Safran selbst zu produzieren, hat man bei SafranMatters jedoch derzeit nicht geplant: „Wir haben zwar unser Testfeld, sehen aber die Automatisierung als unser eigentliches Produkt“, sagt der Wirtschaftsingenieur. Safran habe in Deutschland mit etwa 1,3 Tonnen zwar einen deutlichen Marktwert, sei aber mit einer Inlandsproduktion von lediglich vier Kilogramm durch einzelne kleine Bauern aber weit von einer regionalen Abdeckung entfernt. „Wir denken, dass ein deutscher Safranmarkt bis zu zehn Tonnen hergeben könnte und man dann sogar auch zum Nettoexporteur werden könnte. Dies entspräche etwa der heutigen Produktionsmenge von Spanien. Hier wollen wir ansetzen und der heimischen Landwirtschaft eine rentable neue Anbauoption ermöglichen. Denn dass sich das lohnen würde, haben wir durchgerechnet: Mit 1 Hektar Zuckerrüben verdient man ca. 2.500 Euro, mit der gleichen Fläche Safran konservativ 40.000 Euro. Zudem sind die Knollen pflegeleicht und unkompliziert – haben einen Lebenszyklus von fünf Jahren und bilden in dieser Zeit zahlreiche Tochterknollen.“
Auch in Südeuropa, wo viel Safran produziert wird, sehen die jungen Gründer ein großes Potenzial für ihre Automatisierungslösung. Könne man die Technologie exportieren – etwa nach Spanien oder Italien – würde dies die Wettbewerbsfähigkeit gegenüber anderen Ländern stärken und dadurch Kinderarbeit und mangelhafte Arbeitsbedingungen auf Dauer unrentabel machen.
Infokasten: Safran
Safran (Crocus sativus) ist eine Krokusart, aus deren Narben das ebenfalls Safran genannte rötliche Gewürzpulver gewonnen wird. Die Safranknolle treibt im Herbst und wird bisher nur sehr vereinzelt in Deutschland, überwiegend in Südeuropa sowie in asiatischen Ländern wie dem Iran oder Afghanistan angebaut. Hauptsächlich kommt Safran als Gewürz zur Anwendung, gilt aber auch als medizinisch wirksam, beispielsweise bei mittelschweren Formen von Depressionen und wird weiterhin in Forschungsprojekten weltweit untersucht. In den Verkauf gelangt das Gewürz meist als Safranfäden, seltener in Pulverform. Pulverisiert besteht die Gefahr der Fälschung der kostbaren Substanz, etwa durch Streckung mit Färbemitteln.

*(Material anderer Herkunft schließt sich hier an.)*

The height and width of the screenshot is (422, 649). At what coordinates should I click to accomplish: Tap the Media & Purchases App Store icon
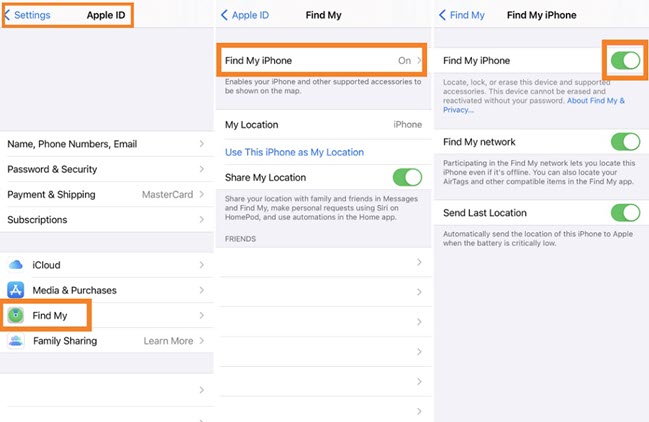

Erste Versuche im eigenen Garten
Momentan hat das fünfköpfige Team aus Maschinenbau-, Agrar- und Wirtschaftsingenieuren, dei sich überwiegend noch im Studium befinden, noch alles eigenfinanziert. Unterstützt durch Familie und Freunde, begannen die drei Gründer Frieder und Thomas Matter sowie Marius Steger zunächst im heimischen Garten zu testen, ob Safrankrokusse unter vergleichsweise kühlen deutschen Klimabedingungen überhaupt wachsen. Das Ergebnis war mehr als überzeugend: Bereits im ersten Jahr war alles komplett überblüht, und man wechselte im folgenden Jahr auf das eigene Testfeld, das die Familie bis dahin in Nebenerwerbslandwirtschaft bewirtschaftete. Eine erste Unterstützung kommt nun aus der Dotierung des Innovationspreises Bioökonomie 2022, den SafranMatters vom Ministerium für Ernährung, Ländlichen Raum und Verbraucherschutz im September erhalten hat.
Kontakt mit potenziellen Kunden hat das Team von SafranMatters schon: „Wir wollen demnächst Safranbauern aus Deutschland erste Testprodukte zur Verfügung stellen und dann Daten aus Ernten „echter Kunden“ sammeln. Denn diese bewirtschaften bislang maximal je 1 Hektar und vermarkten ihr Produkt eher über lokale Events. Die nächste Ernte planen wir dann mit Landwirten, die bisher noch keine Erfahrung im Safrananbau haben.“ Hinzu sollen Interviews mit zukünftigen Kunden und Nutzern kommen, um Oscar und seine Nachkommen zu optimieren und weiterzuentwickeln.